■ What to work on
For this exercise, please reproduce the records below word for word, from the first line through the line with "Select the 3M".

[Collected data]
************

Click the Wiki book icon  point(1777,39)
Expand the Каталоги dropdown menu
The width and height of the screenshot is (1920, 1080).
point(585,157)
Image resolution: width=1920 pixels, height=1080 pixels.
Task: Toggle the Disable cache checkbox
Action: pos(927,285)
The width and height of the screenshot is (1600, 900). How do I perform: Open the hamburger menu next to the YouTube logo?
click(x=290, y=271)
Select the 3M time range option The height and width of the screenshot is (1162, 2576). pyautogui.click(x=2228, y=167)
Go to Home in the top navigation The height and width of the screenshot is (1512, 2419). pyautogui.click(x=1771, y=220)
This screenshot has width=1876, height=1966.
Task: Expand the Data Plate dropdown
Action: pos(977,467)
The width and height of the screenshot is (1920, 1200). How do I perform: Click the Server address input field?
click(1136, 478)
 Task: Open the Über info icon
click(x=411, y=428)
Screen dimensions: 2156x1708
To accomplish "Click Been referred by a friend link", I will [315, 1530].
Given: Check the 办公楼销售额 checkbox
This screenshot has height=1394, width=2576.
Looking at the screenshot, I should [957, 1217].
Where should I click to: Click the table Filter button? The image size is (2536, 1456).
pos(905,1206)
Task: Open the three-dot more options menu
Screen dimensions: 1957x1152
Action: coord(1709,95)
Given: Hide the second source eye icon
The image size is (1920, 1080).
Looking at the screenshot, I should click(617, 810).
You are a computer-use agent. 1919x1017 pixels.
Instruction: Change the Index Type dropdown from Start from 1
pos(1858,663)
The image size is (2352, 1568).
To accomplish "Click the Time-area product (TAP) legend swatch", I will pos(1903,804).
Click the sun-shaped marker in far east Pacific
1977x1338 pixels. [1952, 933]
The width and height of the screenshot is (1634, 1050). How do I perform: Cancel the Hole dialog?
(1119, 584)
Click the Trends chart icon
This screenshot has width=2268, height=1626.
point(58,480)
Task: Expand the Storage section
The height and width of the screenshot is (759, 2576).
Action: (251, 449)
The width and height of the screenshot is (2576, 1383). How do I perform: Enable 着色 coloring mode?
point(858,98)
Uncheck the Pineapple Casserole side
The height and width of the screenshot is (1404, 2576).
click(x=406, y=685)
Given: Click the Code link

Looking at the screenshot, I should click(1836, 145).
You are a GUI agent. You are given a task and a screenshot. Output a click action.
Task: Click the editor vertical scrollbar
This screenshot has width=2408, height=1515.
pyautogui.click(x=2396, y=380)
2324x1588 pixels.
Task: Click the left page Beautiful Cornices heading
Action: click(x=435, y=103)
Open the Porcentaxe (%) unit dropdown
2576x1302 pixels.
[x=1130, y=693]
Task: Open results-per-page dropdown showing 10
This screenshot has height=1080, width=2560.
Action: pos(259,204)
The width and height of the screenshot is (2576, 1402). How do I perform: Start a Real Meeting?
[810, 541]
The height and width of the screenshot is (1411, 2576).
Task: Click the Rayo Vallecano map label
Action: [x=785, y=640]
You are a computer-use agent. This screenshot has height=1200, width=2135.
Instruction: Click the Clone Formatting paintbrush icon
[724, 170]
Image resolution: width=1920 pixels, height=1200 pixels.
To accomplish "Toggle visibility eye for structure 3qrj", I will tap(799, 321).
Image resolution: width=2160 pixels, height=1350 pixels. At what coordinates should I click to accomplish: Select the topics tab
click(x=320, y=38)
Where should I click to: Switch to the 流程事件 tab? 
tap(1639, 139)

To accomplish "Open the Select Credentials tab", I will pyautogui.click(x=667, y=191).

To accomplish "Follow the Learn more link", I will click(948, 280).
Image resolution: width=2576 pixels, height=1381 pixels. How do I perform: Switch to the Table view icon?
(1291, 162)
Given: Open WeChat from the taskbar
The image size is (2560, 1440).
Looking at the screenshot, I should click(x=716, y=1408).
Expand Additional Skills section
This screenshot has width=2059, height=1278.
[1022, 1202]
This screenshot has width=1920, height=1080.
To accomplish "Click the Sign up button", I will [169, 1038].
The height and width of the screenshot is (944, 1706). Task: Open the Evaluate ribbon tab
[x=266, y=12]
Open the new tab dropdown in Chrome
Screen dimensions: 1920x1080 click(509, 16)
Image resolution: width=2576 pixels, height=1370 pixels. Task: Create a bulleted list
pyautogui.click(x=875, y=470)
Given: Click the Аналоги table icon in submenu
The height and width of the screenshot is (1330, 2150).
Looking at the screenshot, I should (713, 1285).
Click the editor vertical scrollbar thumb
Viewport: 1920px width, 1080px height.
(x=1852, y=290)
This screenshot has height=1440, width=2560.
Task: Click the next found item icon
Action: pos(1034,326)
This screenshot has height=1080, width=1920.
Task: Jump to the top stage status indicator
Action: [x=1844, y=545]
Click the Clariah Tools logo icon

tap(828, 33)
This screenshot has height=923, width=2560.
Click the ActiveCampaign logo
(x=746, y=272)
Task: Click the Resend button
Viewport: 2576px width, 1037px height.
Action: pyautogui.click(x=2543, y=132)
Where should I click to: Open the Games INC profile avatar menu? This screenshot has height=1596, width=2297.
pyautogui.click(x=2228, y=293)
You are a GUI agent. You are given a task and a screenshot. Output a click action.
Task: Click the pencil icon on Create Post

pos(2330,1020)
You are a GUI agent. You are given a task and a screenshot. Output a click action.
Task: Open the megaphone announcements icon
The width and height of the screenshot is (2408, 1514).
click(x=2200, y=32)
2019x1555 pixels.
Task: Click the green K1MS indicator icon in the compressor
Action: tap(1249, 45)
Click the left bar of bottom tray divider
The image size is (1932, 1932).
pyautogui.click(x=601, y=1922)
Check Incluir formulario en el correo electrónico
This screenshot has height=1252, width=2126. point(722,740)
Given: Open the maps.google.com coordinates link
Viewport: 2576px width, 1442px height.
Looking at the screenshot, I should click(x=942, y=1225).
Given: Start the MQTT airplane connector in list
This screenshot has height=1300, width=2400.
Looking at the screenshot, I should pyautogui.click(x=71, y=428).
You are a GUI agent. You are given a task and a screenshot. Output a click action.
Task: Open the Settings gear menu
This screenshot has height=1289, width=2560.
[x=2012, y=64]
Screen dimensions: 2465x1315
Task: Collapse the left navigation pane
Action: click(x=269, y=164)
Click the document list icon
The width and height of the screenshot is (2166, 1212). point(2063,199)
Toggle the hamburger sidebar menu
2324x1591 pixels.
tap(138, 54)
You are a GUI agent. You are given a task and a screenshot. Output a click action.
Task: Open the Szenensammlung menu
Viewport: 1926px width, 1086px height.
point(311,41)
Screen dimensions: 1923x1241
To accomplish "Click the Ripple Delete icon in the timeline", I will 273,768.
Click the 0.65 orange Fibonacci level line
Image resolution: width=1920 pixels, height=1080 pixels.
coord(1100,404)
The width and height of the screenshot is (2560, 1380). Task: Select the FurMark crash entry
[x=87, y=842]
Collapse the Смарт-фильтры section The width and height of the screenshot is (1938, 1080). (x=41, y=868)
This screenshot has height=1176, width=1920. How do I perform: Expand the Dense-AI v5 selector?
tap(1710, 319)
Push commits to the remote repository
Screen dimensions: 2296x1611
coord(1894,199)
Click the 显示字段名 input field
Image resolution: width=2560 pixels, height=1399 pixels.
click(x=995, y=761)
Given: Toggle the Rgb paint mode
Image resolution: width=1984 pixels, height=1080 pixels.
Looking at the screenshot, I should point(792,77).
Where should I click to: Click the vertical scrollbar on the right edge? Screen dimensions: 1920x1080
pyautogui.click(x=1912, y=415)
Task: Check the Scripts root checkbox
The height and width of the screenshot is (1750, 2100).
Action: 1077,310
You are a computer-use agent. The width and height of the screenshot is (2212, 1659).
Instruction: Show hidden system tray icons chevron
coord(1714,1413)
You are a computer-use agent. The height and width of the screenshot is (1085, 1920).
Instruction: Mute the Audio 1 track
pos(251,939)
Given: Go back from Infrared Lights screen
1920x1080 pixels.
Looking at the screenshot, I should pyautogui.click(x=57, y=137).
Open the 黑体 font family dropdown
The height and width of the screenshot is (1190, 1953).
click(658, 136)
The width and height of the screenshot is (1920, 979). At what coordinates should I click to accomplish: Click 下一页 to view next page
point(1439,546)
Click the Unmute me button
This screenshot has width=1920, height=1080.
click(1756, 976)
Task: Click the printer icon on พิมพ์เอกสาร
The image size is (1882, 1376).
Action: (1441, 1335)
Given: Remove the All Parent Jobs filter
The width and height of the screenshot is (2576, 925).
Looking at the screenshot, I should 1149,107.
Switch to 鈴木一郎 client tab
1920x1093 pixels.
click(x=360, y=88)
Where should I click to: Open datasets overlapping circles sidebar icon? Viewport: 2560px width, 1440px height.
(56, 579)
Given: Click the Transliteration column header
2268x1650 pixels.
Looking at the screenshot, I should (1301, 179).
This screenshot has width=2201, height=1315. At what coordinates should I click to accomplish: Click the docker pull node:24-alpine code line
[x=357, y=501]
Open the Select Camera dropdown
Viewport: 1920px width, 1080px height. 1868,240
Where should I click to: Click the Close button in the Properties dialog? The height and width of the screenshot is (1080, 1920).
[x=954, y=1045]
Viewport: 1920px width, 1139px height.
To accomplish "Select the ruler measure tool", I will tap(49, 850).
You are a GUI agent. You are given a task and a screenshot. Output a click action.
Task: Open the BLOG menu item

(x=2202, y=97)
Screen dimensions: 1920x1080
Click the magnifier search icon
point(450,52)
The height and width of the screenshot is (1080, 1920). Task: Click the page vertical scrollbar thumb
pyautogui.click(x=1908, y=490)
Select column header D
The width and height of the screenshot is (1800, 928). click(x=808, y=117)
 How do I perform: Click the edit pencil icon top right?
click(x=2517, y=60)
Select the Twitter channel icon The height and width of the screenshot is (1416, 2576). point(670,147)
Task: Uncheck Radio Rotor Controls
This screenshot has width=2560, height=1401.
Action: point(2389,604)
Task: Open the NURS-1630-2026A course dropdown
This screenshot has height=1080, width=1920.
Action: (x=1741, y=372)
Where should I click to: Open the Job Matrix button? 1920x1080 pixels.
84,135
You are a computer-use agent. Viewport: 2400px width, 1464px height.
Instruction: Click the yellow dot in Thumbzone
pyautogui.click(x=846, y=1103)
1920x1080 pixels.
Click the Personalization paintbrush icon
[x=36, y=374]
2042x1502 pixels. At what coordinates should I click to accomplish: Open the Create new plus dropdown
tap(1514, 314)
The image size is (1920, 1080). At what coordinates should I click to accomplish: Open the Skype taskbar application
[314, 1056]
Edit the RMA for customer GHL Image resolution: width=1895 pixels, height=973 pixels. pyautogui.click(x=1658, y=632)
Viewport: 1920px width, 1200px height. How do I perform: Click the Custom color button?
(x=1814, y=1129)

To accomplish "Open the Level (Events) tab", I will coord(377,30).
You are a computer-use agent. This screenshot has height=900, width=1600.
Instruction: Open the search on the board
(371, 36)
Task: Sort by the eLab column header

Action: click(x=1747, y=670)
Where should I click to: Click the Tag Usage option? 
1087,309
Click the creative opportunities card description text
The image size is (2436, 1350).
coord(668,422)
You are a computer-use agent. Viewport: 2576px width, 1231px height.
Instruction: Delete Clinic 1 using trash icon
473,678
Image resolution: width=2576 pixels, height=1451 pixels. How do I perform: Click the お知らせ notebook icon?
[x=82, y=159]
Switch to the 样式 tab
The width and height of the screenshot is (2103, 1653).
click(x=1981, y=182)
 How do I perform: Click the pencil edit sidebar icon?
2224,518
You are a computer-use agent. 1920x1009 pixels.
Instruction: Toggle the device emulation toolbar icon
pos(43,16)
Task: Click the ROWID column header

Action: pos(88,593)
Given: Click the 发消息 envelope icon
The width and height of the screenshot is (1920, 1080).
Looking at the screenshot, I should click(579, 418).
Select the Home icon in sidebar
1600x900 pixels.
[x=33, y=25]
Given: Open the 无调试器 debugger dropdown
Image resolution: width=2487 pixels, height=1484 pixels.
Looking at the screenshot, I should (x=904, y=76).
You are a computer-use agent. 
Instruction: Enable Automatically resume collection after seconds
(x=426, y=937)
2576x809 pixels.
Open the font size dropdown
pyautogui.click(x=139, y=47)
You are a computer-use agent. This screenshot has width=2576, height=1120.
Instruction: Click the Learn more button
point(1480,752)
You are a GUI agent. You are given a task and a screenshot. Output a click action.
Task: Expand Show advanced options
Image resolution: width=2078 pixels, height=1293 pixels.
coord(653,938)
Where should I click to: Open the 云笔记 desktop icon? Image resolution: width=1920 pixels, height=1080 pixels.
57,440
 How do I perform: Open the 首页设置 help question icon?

************

■ Solution
Click the Wiki book icon  point(1777,39)
Expand the Каталоги dropdown menu
The width and height of the screenshot is (1920, 1080).
point(585,157)
Image resolution: width=1920 pixels, height=1080 pixels.
Task: Toggle the Disable cache checkbox
Action: pos(927,285)
The width and height of the screenshot is (1600, 900). How do I perform: Open the hamburger menu next to the YouTube logo?
click(x=290, y=271)
Select the 3M time range option The height and width of the screenshot is (1162, 2576). pyautogui.click(x=2228, y=167)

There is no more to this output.